View Full Version : Freeing a stuck aperture iris

Doug Kerr
4-Jan-2007, 11:14
This technique is probably well known to many of you, but I have just refined my description of it and I thought it might be of interest to some.

Often with older barrel lenses, especially those that have not been used for some while, we find that although the aperture iris at first seems to work all right, once we close the iris fully it will not re-open. Torque on the ring just makes the iris disk try to distort into a wavy mound.

The difficulty is often just a little bit of rust on the tips of the iris blades. When the iris is fully closed. they "pile on" pretty tightly, and thus just a little rust will prevent easy motion. Of course the tips are narrow and thus not too stiff, so they can't struggle against the problem.

My approach is as follows. (Of course, any reader would utilize it at his own risk, and we cannot be responsible for any result not found satisfactory!)

Three items are needed:

A. Some light instrument oil. "Instrument" here is a double entendre; it can mean either oil such as is used to lubricate shutters and other delicate mechanisms, or the types that are used on trumpet valves and trombone slides.

B. A pick made from a dressmaker's pin - the long kind with a small plastic ball on the end. They are available at many supermarkets. dollar stores, and sewing departments. Bend about a 1/4" portion at the tip end to an angle of almost 90 degrees. Be certain that the part beyond the bend remains straight.

C. A small paint brush (about 3/16"-1/4" wide is good).

Now to get started. Before starting each step, be certain to give thought to how you will hold the mount and how you will steady your working hand. The work isn't extremely delicate, but a slip would be disastrous.

1. Remove both element cells.

2. Using the brush, paint a small layer of oil over a circular area surrounding the central opening in the iris (perhaps 3/8" in diameter, but depending on the size of the iris). Do this on both sides. Wait a couple of minutes for the oil to propagate between the iris blades by capillarity.

3. With your finger, carefully press on the center of the iris so it deforms just a little bit. Release and do the same from the other side. Do this several times, alternating between the two sides of the iris. This will cause a little relative movement of the tips of the blades, loosening the grip of the rust and allowing the oil to proceed to the battle zone.

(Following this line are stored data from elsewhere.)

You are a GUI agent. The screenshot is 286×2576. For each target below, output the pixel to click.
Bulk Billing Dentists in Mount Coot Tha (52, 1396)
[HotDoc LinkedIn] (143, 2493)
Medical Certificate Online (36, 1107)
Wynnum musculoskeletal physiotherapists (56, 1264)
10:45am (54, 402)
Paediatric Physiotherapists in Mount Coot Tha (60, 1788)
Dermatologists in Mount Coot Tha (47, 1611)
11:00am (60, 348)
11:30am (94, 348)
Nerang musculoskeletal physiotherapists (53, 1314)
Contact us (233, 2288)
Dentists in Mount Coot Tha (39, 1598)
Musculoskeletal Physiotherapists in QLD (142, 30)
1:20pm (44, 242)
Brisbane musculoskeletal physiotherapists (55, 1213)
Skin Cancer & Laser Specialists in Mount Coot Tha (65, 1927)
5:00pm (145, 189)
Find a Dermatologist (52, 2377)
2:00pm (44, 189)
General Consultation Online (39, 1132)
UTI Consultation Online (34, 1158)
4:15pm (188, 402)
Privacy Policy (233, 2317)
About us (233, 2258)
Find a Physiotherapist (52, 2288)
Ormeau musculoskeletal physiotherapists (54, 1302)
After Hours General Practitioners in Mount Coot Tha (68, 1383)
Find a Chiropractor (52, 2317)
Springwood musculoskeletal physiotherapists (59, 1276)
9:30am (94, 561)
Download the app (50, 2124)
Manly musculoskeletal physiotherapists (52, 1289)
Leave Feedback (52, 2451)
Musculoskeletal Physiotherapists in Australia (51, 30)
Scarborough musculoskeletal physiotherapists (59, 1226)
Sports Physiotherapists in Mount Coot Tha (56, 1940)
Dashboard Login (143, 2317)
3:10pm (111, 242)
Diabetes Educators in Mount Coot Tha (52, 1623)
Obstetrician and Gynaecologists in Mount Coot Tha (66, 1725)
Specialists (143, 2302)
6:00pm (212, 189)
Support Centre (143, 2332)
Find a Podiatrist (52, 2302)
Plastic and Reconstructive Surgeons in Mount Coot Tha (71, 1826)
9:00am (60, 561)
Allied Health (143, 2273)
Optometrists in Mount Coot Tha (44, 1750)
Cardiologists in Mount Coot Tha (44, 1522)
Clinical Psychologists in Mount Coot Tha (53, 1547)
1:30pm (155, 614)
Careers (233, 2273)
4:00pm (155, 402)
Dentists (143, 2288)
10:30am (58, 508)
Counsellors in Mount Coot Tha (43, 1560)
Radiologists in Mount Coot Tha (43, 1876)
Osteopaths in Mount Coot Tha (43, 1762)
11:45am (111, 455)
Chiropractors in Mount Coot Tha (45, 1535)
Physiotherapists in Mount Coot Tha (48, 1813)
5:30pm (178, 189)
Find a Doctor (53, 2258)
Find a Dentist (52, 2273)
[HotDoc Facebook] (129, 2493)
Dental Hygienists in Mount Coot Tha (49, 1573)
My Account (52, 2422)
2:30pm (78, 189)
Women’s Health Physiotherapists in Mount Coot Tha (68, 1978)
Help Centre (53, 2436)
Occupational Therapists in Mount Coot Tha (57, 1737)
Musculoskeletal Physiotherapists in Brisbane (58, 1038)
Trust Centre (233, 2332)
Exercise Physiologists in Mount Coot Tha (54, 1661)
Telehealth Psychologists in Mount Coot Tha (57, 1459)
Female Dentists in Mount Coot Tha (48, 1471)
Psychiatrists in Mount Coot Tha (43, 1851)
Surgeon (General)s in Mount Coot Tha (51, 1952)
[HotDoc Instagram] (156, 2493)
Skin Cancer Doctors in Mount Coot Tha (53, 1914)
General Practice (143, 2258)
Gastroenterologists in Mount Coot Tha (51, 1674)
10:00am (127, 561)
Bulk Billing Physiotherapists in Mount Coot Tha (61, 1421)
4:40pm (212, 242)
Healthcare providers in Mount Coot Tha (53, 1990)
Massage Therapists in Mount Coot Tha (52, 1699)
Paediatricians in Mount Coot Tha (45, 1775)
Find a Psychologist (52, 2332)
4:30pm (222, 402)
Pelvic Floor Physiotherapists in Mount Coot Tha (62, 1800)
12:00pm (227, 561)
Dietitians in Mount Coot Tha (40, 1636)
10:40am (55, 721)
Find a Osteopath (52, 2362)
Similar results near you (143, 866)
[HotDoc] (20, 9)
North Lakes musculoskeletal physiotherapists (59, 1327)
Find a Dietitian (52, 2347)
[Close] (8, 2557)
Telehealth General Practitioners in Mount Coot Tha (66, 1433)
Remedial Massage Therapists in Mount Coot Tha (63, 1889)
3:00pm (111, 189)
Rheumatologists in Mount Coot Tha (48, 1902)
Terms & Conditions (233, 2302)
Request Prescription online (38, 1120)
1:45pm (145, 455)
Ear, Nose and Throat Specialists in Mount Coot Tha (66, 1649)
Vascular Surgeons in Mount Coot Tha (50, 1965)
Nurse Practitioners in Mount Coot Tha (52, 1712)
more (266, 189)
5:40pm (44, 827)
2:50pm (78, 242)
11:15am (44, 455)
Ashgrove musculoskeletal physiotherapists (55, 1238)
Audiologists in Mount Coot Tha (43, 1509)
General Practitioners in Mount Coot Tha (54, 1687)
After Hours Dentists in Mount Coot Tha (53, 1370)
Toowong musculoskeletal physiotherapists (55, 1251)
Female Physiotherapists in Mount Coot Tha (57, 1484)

4. Identify a certain "starting place" among the iris blades. Take the pick (item B) and slide its tip gently between two adjacent blades a little way out from the center of the disk. Be sure the tip remains parallel to the blade surface. Then slide the tip gently toward the center of the iris as far as it seems to go gladly. This will separate the blades and break any adhesion between the rusty surfaces, and will also allow the oil to proceed further to where it is needed. Do this all the way around. (Note that in some irises, alternate blades or of differing shape, so don't get confused.)

5. Do that same thing from the other side of the iris.

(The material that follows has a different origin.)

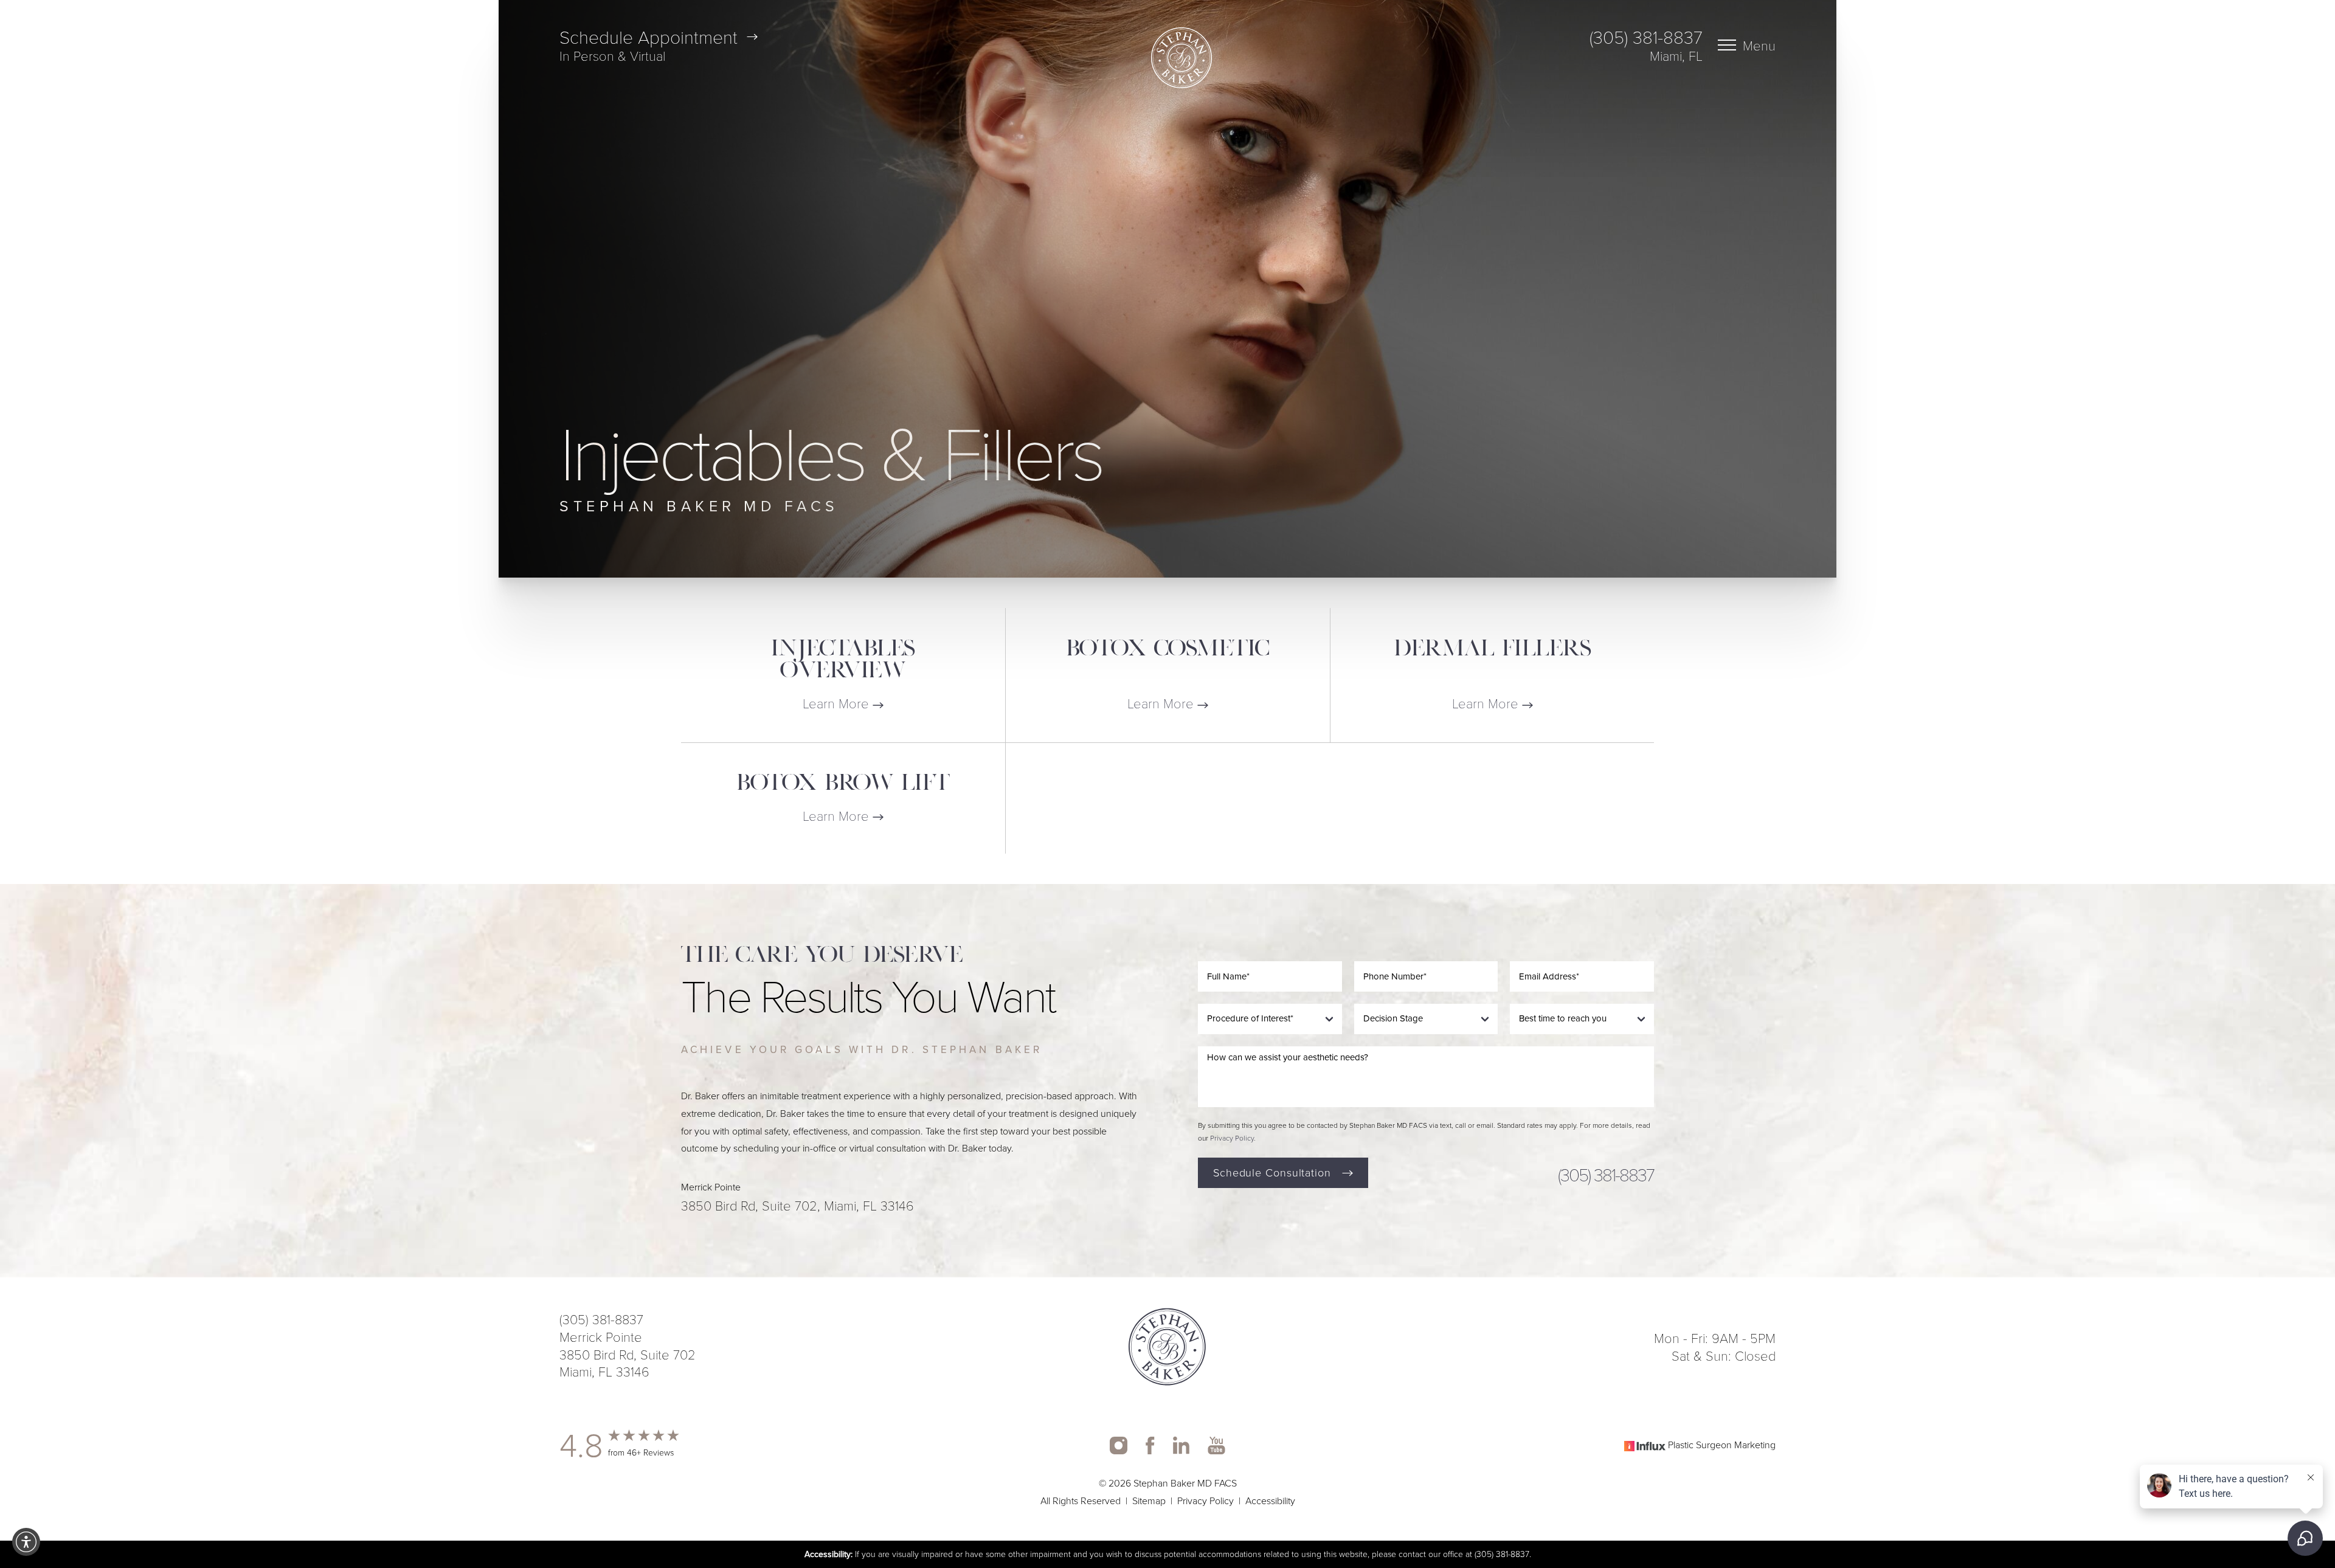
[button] (26, 1542)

6. Now try to open the iris. You may need to put torque on the ring and release it several times before the blades start to move. It may move only a little, and you may need to "rock back and forth" to free it fully.

7. If you are not successful at this time, repeat steps 2-5.

8. If the iris opens, do not open it all the way.

9. Close the iris, but not quite all the way. Open it (partway) and close it (not all the way) several times.
10 Now close it all the way. Check that it can be opened again (even if not gladly). If not, repeat steps 2-5.

11. Mop up the excess oil with a tissue. (Be careful that it doesn't get caught on the blades, especially around the opening.) You will probably see the oil a bit orange or brown in color as a result of the entrained rust particles.

12. Apply a new coating of oil on each side.

13. Open the iris partway and close it all the way several times.

14. Mop up the excess oil. Add new oil and repeat step 13 and 14 until the oil removed is "clear".

15. Complete the mopup of the oil. Do not add further oil.

16. Replace the element cells.

Best regards,


C. D. Keth
4-Jan-2007, 21:52
I thought I would add that people should be sure that their shutter does not have paper blades before they try this. ;)

Doug Kerr
5-Jan-2007, 05:15
Hi, Christopher,

I thought I would add that people should be sure that their shutter does not have paper blades before they try this.)

A very good point. I wasn't really aware of paper iris blades.


Best regards,


C. D. Keth
5-Jan-2007, 12:57
German compound shutters have paper shutter blades that are very similar to carbon paper. Other shutters might have paper blades but I do not know about them. Just thought I'd mention it.